I don't know why leet-code style interviews would discourage the things you mentioned.
paxys|9 months ago
unknown|9 months ago
[deleted]
QuadmasterXLII|9 months ago
stuartjohnson12|9 months ago
commandlinefan|9 months ago
unknown|9 months ago
[deleted]
lr0|9 months ago
[deleted]
tomhow|9 months ago
It's fine and welcome here to critique anything, we're just trying to make HN something other than a ragefest, particularly about topics that people have been saying the same enraged things about for a long time.
When the same things have been said about an issue for a long time, it's time to think about new ideas and new solutions to that issue.

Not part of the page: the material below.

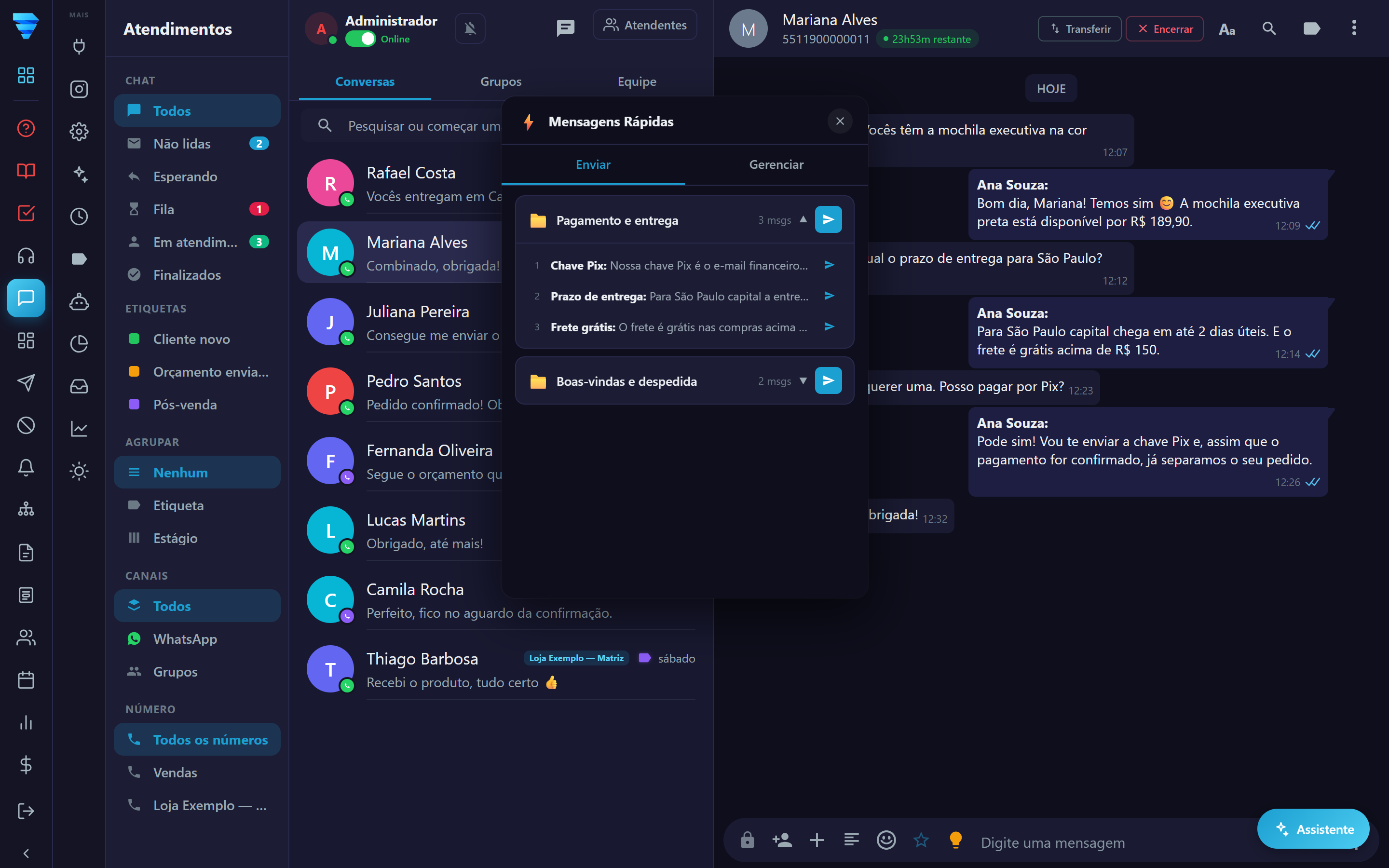Collapse the Pagamento e entrega folder
The image size is (1389, 868).
[x=803, y=220]

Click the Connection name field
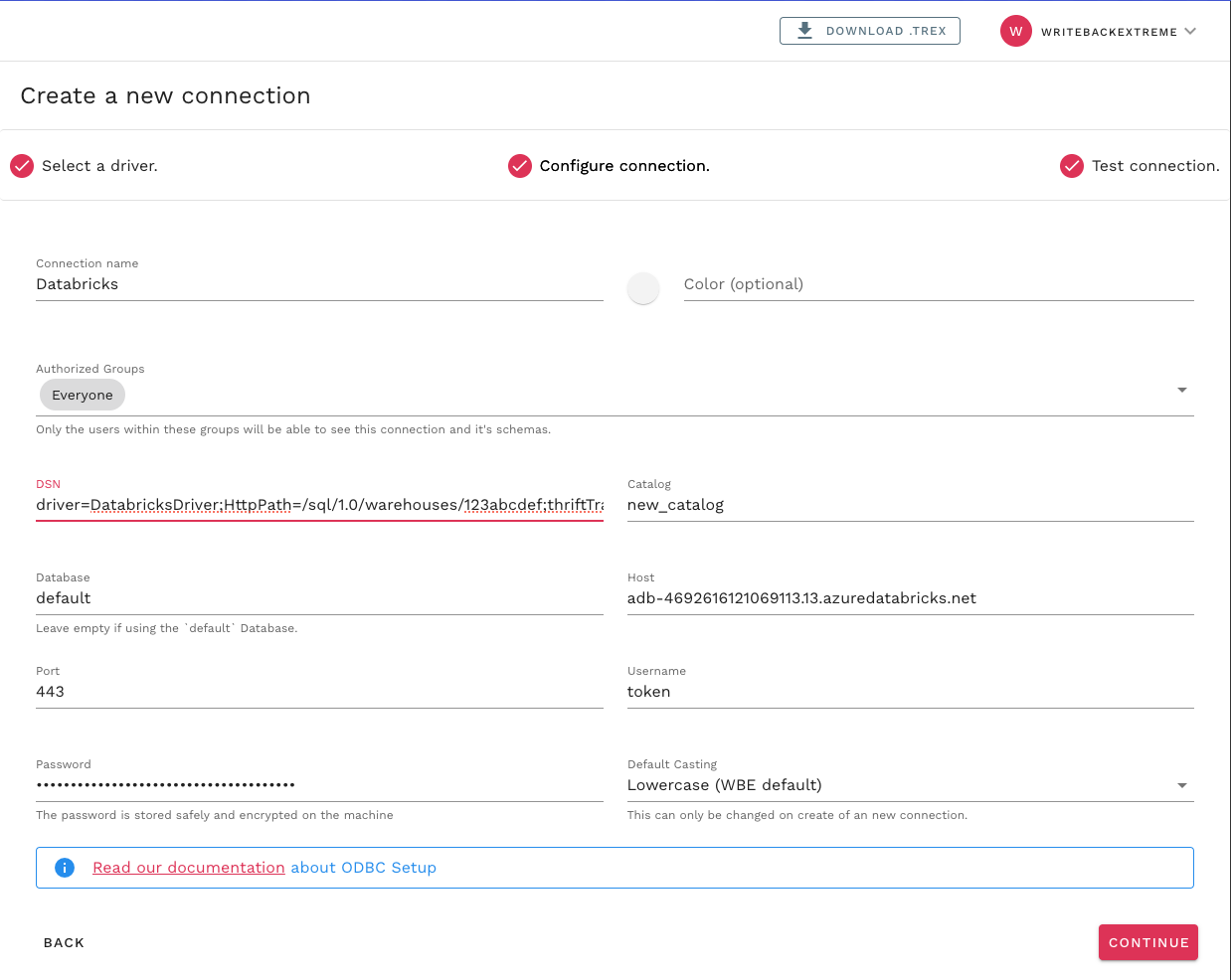[x=318, y=284]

[1] https://news.ycombinator.com/newsguidelines.html
unknown|9 months ago
[deleted]
constantcrying|9 months ago
tomhow|9 months ago
Comments should get more thoughtful and substantive, not less, as a topic gets more divisive.
Please don't fulminate.
Please respond to the strongest plausible interpretation of what someone says, not a weaker one that's easier to criticize. Assume good faith.

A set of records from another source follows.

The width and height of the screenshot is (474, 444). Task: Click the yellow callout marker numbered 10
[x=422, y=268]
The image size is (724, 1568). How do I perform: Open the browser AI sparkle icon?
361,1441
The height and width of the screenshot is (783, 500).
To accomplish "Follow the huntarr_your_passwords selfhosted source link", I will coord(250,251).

Eschew flamebait. Avoid generic tangents. Omit internet tropes.
Please don't post shallow dismissals, especially of other people's work. A good critical comment teaches us something.
https://news.ycombinator.com/newsguidelines.html
arbll|9 months ago
The idea all tech companies require you to know niche data structures is kind of a meme honestly. I'm sure some do but not the ones I've interviewed at at least.
pc86|9 months ago
I'm not necessarily arguing that software engineering should have some gatekeeping organization that you need to prove yourself to, but you take the good with the bad. In other engineering disciplines, a third party organization takes the responsibility of filtering out the unqualified people. In software, the hiring companies have to do it, so you end up with the first interview (at least) being spent just proving you're not lying about every single thing on your resume.
ativzzz|9 months ago
They also tend to pay less
Preparing for interviews is a small price to pay
FirmwareBurner|9 months ago
So the PRO is that anyone can become a SW engineer, but the CON is that when anyone can become a SW engineer you're competing with soo many people on an even playing field that weeding out the wheat from the chaff is tricky and no company had the perfect solution because it doesn't exist.

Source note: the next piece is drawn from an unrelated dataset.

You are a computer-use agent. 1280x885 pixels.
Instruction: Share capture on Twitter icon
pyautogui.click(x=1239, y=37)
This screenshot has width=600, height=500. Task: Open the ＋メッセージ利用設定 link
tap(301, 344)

What other engineering profession things change so fast that tools from ~20 years ago (C, PHP, Perl, etc) are not useful on the job market anymore? What other engineering profession gets hundreds/thousands of applicants per open position? What other engineering profession has such a lack of standardization that every company works completely different, with different tools and different processes to ultimately do the same thing?
In most other traditional engineering disciplines it's not just the university degree or credential that matters to getting in, but a lot of critical knowledge can only be gained from mentoring and learning at the job from graybeards of the industry, knowledge you'll never get if you try to teach yourself, even if technically all the relevant courses and information is freely available online. Not to mention that in a lot of engineering professions the tooling is specialized, non-FOSS and very $$$, so your only chance of touching it is at university or a company who will pay you to get certified in that tooling.